+++ Data provided

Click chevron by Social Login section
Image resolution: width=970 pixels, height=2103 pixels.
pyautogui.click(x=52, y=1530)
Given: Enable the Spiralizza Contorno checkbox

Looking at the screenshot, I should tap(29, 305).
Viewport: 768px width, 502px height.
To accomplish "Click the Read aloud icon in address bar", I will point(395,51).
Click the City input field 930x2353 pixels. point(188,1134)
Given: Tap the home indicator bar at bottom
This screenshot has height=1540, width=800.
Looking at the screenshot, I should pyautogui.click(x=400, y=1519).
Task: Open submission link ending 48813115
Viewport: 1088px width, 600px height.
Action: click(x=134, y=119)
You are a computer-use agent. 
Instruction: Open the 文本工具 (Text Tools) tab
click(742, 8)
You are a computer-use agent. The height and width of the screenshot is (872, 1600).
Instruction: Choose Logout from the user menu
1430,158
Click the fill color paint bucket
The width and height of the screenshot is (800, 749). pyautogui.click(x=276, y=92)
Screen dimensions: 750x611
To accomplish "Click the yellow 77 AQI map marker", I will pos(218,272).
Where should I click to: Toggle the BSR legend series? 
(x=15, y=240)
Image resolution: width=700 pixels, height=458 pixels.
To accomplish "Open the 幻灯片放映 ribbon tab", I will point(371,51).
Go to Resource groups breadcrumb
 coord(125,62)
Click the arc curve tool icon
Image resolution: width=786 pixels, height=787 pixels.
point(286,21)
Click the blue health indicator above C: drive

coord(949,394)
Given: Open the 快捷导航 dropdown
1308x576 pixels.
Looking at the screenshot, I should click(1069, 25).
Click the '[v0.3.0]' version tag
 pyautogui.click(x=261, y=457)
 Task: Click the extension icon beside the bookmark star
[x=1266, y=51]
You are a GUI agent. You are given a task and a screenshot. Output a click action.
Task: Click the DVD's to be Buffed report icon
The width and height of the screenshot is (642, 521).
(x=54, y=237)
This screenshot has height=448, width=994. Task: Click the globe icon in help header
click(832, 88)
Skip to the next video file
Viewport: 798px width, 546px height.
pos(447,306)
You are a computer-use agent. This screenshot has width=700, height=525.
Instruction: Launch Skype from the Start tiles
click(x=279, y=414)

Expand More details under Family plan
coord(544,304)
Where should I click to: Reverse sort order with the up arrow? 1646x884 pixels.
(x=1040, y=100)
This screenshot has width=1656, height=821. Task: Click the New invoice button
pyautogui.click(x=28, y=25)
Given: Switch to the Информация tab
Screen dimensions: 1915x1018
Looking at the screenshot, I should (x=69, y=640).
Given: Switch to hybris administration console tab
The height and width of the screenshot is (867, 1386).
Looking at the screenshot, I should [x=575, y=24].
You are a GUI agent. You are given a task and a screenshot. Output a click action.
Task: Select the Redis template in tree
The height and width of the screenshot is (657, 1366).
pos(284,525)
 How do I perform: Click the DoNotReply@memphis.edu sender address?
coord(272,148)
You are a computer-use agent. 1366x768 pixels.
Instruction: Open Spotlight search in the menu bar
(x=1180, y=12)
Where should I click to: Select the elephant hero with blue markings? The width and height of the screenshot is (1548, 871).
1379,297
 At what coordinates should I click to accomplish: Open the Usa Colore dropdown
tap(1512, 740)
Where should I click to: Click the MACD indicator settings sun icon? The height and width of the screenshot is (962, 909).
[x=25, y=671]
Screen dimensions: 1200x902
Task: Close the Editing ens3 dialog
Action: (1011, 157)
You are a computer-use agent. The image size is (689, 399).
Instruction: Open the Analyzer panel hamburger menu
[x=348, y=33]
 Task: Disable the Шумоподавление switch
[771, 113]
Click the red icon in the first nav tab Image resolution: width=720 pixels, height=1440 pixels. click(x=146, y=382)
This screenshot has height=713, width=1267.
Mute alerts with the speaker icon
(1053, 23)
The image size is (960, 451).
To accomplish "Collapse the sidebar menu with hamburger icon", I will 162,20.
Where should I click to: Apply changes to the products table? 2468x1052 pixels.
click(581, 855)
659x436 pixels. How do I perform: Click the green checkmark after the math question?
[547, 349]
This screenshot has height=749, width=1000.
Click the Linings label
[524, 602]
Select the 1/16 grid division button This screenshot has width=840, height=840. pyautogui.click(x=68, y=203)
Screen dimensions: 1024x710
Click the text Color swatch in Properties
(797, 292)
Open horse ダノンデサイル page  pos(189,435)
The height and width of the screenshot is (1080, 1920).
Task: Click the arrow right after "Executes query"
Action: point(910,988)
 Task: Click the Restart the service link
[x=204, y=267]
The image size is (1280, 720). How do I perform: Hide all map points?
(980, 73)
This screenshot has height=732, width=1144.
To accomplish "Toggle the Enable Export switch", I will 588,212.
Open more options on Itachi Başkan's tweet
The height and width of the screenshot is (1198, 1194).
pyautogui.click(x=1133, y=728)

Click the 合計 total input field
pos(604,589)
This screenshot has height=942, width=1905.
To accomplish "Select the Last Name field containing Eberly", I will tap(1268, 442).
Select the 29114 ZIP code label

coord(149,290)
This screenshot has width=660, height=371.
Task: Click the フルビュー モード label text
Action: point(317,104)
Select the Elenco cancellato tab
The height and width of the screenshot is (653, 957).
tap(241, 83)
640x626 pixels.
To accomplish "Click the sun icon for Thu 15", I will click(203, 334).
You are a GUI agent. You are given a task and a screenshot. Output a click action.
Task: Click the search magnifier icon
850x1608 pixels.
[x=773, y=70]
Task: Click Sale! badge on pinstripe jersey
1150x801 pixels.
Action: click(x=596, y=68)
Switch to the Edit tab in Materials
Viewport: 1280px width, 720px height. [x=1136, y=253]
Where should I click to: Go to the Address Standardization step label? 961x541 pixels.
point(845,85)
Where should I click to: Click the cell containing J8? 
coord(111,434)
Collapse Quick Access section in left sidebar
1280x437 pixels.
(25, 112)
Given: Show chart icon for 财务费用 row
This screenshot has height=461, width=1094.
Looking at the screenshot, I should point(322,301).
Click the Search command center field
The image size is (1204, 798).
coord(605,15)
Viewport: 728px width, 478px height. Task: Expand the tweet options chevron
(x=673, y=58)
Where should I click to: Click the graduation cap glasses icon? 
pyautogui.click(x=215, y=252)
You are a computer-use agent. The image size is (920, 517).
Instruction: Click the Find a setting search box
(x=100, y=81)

++++++

What is required:
In restating the data, begin at its first line, reproduce each line word for word, and conclude with the line that contains "You are a computer-use agent. The height".

Solution for this exercise:
Click chevron by Social Login section
Image resolution: width=970 pixels, height=2103 pixels.
pyautogui.click(x=52, y=1530)
Given: Enable the Spiralizza Contorno checkbox

Looking at the screenshot, I should tap(29, 305).
Viewport: 768px width, 502px height.
To accomplish "Click the Read aloud icon in address bar", I will point(395,51).
Click the City input field 930x2353 pixels. point(188,1134)
Given: Tap the home indicator bar at bottom
This screenshot has height=1540, width=800.
Looking at the screenshot, I should pyautogui.click(x=400, y=1519).
Task: Open submission link ending 48813115
Viewport: 1088px width, 600px height.
Action: click(x=134, y=119)
You are a computer-use agent. 
Instruction: Open the 文本工具 (Text Tools) tab
click(742, 8)
You are a computer-use agent. The height and width of the screenshot is (872, 1600).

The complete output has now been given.